Material supplied

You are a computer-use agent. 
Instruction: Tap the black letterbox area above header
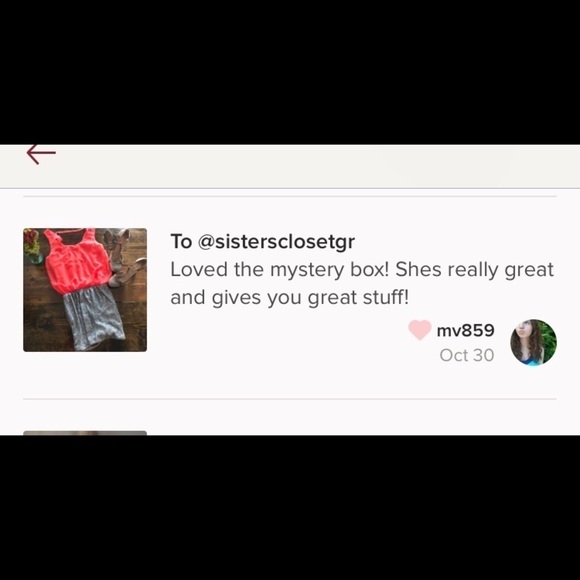coord(290,72)

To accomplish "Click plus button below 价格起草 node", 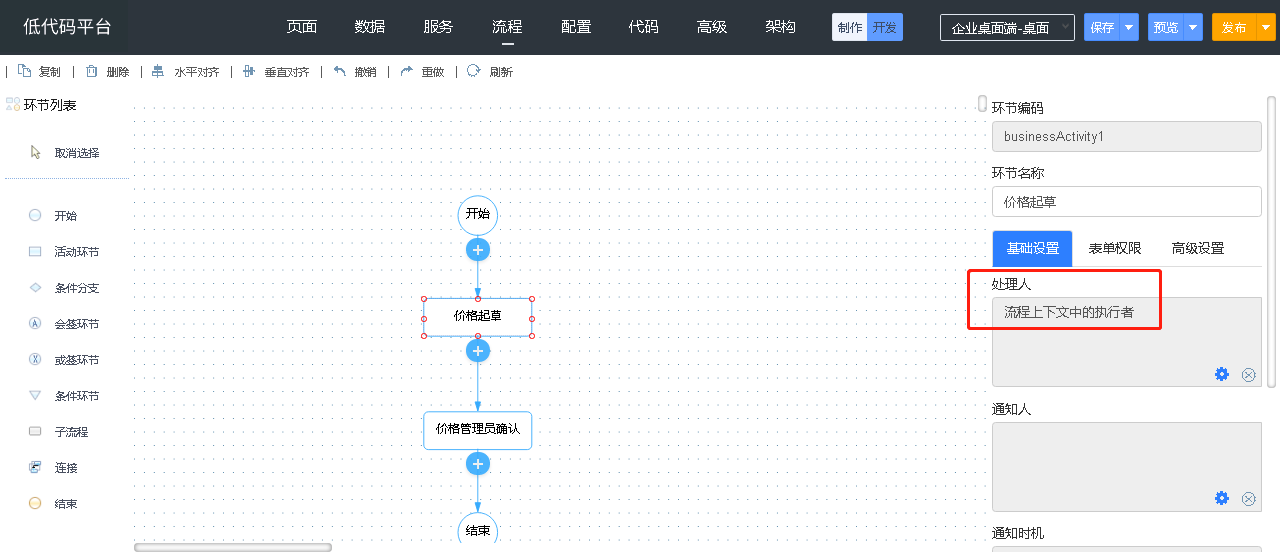I will (478, 351).
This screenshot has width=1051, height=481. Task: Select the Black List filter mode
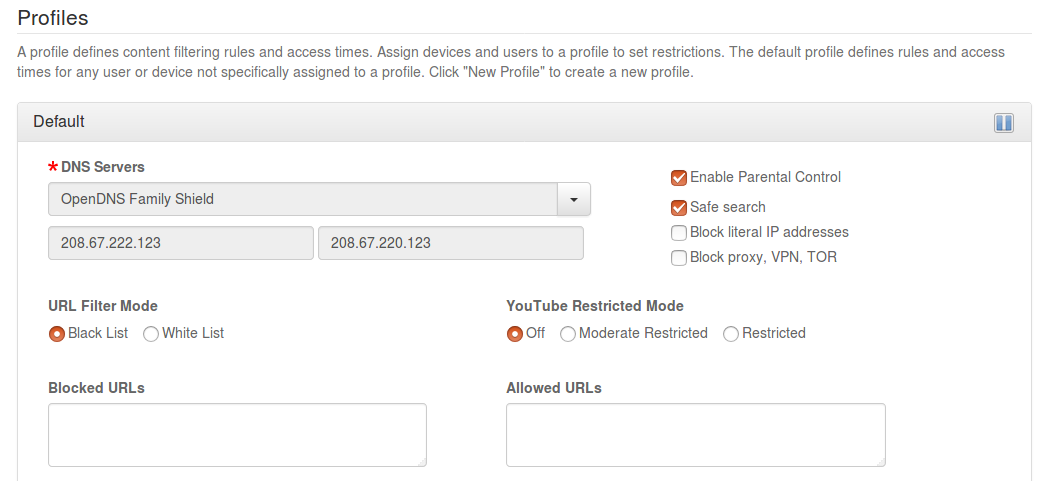click(x=57, y=334)
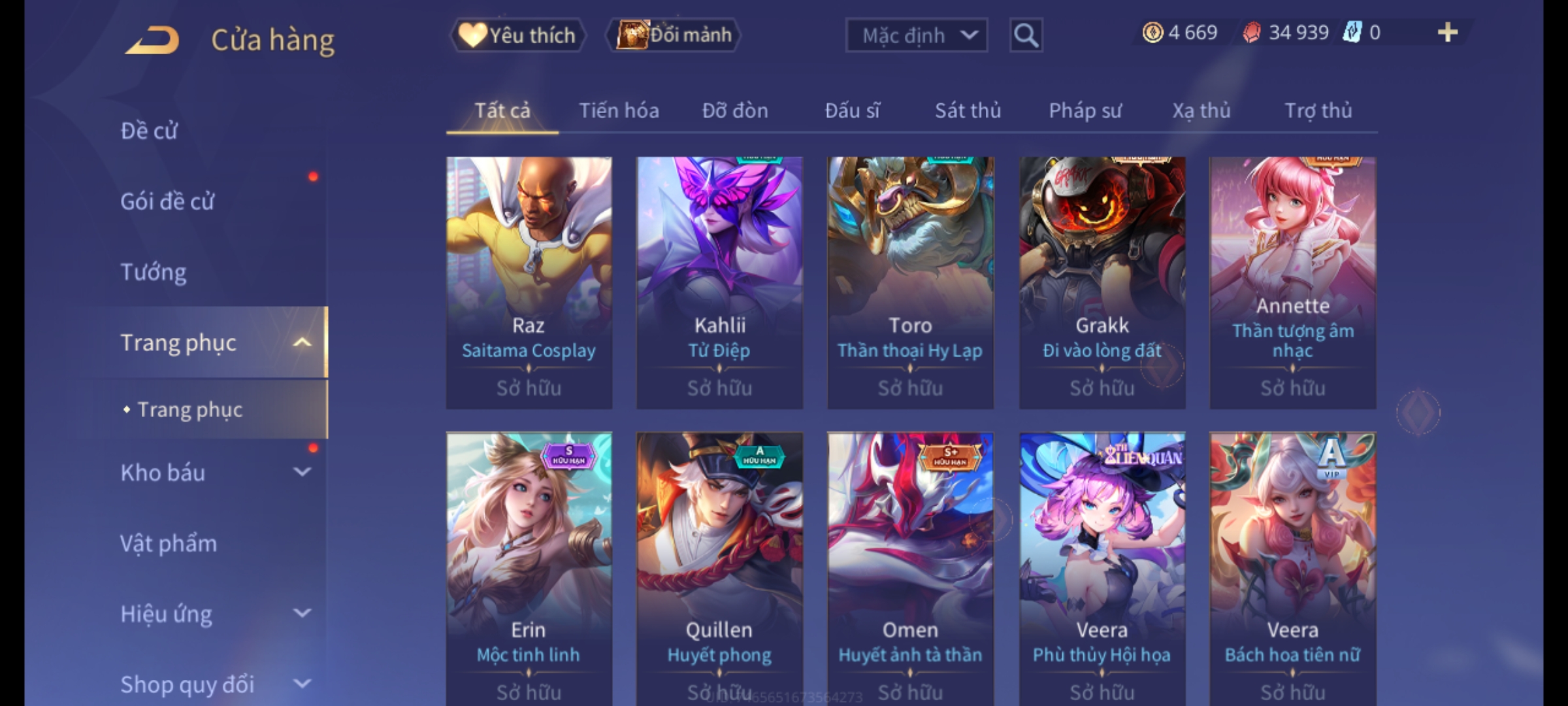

Task item
Copy out, with no pictures, the lines from the one containing "This screenshot has" through the last line of the data above, both ends included and each word unchanged.

Answer below
This screenshot has width=1051, height=481. Task: Select the Black List filter mode
click(x=57, y=334)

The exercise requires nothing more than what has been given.